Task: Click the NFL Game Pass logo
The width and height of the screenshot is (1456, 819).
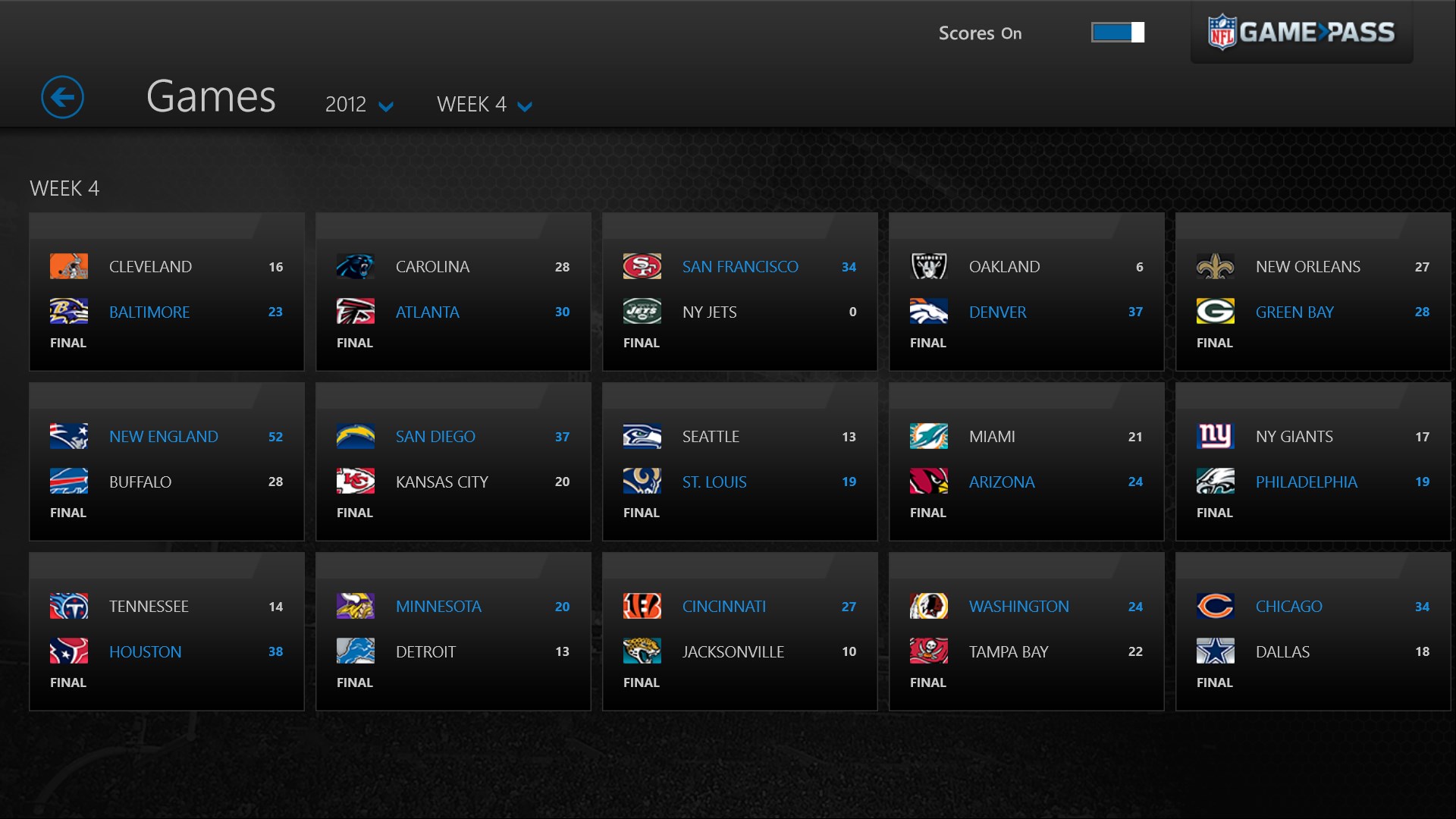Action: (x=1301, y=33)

•••••

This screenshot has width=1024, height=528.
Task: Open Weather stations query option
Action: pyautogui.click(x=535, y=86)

•••••

## [What the exercise asks]
Write out the rows again, starting at the line containing "Task: Click the NFL Game Pass logo" and ending at the line containing "Action: (x=1301, y=33)", with the request lines included. Shift every coordinate in the answers up by 3, and leave the pictures out.

## [The reply]
Task: Click the NFL Game Pass logo
The width and height of the screenshot is (1456, 819).
Action: (x=1304, y=36)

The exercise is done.